Successful data science requires coordination between the data scientists, technical stakeholders, and business owners. Trust is a key factor for success. Starting data science projects concurrently with other initiatives allows time for relationships to develop. Data scientists brought into the organization may not have worked in the specific sector before, and its likely business owners haven’t collaborated with data scientists previously. This requires that both groups come into alignment in terms of terminology, communications, as well as perspectives. Dialogue between these different stakeholders is critical not only for executing projects, but also for finding the set of projects which are both amenable to data science and create business value.

Simplified workflow of a data science project. Many stages require data scientists to closely collaborate with business leads and/or IT. Early data science projects build the knowledge and capacity to do this effectively.

Data is key to the success of data science projects. But because data is often siloed, it can be difficult to initially understand what data is available. Often there are discrepancies between what is documented or thought to be collected, and what is actually found in databases. The real world conditions under which the data is collected, and the context of the data collection matter. Both need to be understood by data scientists since they impact the quality of the data, and its suitability for different analysis. Starting data science projects early provides an opportunity to determine whether additional or different data should be collected, and whether in-house data should be augmented by alternative data sources. Both data scientists and business owners need time to evaluate the who, what, why, where and how of data collection in the organization.

The process of completing an initial data science project will uncover potential future directions for value creation. New ideas often arise from working with the data, as well as proximity to business processes. Unexpected insights are often uncovered by data scientists as they prepare and explore datasets. The work of a data science is to be curious, both about the data and the business processes. In collaboration with business stakeholders, data science projects can become a significant driver of innovation. Starting a few key data science projects early will lead to uncovering novel opportunities for future projects.

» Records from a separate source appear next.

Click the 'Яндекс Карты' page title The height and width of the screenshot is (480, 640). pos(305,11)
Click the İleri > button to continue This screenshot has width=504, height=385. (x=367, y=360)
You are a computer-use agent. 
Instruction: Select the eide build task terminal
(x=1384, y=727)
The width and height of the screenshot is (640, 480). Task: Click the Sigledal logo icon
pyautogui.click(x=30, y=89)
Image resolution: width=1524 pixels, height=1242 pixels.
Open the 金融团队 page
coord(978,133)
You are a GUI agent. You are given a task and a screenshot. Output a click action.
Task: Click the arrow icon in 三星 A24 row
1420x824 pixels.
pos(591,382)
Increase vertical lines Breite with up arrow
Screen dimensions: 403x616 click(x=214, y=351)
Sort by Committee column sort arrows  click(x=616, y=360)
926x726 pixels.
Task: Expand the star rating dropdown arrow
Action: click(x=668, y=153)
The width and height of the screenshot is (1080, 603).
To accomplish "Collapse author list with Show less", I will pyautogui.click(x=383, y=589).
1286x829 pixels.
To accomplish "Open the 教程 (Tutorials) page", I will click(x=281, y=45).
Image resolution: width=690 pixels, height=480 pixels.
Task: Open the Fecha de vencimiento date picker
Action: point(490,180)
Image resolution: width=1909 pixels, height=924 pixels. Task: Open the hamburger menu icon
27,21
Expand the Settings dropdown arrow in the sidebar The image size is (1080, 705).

A data science project doesn’t finish with the creation of analysis or algorithm. The output needs to be implemented in production for it to have business value. Implementing data science in the last mile will require new workflows and thinking. For instance, outputs embedded in products (e.g. a recommendation engine) have different requirements than standard software or web products that developers are accustomed too. For front-line staff, or decision makers unaccustomed to working with data products, additional time may be required for solutions to be accepted. Early data science projects will help clear these hurdles.

Conclusions

Data science should not be delayed until after data governance and data management programs are implemented. While this will require additional effort from stakeholders, the costs are outweighed by two key benefits. First, data science teams can deliver products which have a net benefit on the bottom line even in low data maturity environments. Second, the process of integrating data science into an organization has a significant educational component for both data scientists and the organization. The ‘soft’ requirements this education entails can only be developed by implementing data science projects.